Mozart at the age of seven, with his Father and Sister.
Engraved 1764, by J. B. Delafosse (b. 1721) after L. C. de Carmontelle (? about 1790).
The A major sonata is an excellent example of this melodic regularity. Its contours are of an unimagined loveliness, and its airs of a magic delicacy. The Turkish March stands out in variegated national colours, far removed from every triviality—if only we give to the Janissary rhythm its full due.
The airs become broader, the piquancies more daring, until the allegretto of the B flat major with its jubilant sevenths stands before us as a new peak of Philip Emanuel’s Rondo forms. Here is that bright laughter, which from Mozart’s lips has the most delightful of sounds.
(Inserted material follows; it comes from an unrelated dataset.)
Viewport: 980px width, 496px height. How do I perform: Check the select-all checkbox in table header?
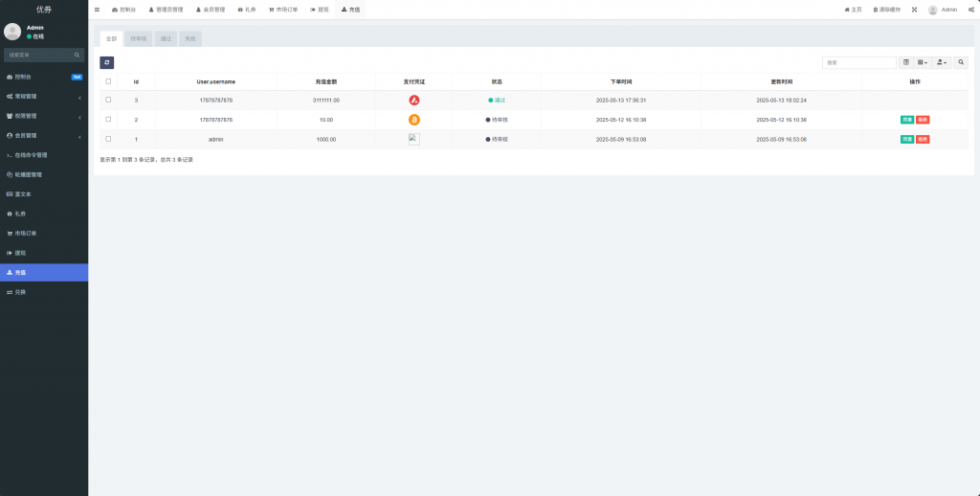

This was in 1779. In 1784 Mozart has entered upon the second half of his life, the unhappy half, and the C minor sonata appears. New tones now strike upon our ear, harsh, strong, broad, intense. But all is still in proportion. The hand is freer, rushing more boldly from the heights of the piano to its depths; bolder also are the episodes which are the pivots of the thoughts. In all is the sweet intoxication in the bewildering sound of the pianoforte, and the air so full of soul, growing richer in retardations, and more and more taking the lines which Mozart decisively fixed for the beautifully-formed melody. A strange reserve, the reserve of maturity, characterises the last movement, otherwise so flowing; its expressive raggedness forbodes new things, the victory of matter over form—in a word, Beethoven; and then, in this period of Figaro and Don Giovanni, we meet the F major, the most sombre in content of all his writings (1788). With its two movements we are accustomed, not improperly, to connect the Rondo written in 1786. Counterpoint has slowly advanced to its old position—the sign of the mature man, who is seeking his fixed abode. This it is which stiffens the weft into what at times is a solidity worthy of Bach. The dominion over the world of tone is now absolute, the melodies sing heavenward, as for example in the theme of this andante, which came spontaneously from his soul.
We have reached the limit of the “galant,” over whose fields dark clouds are already gathering. But we are also at its highest point. In Mozart the ideal of popular music was more fully realised than its father, Philip Emanuel, could ever have dreamed. Mozart’s well-balanced nature preserved the clavier from superficiality; and he himself was saved by an early death from sacrificing this balance to the sombre thought of a new time. His sense for form brought the sonata into more typical shape, but the endless melody and the free intelligence of his music took all sharpness from the forms. No music can be less easily described in words than his; and therefore, as a great beautiful sound, it was the best content which the forms of the galant popular epoch could find. It is not till we have left youth behind that we see proportion and equilibrium in this repose; and it is then, as Otto Jahn says, that we are amazed at the wonderful wealth of this art and at ourselves for being so slow to feel it.
Upright Hammer-clavier (pianoforte), about 1800, called the “Giraffe.” Mahogany
and bronze, with open work in green moiré. Three pedals, forte, piano, and
“fagotto.” By Joseph Wachtl, Vienna. De Wit collection.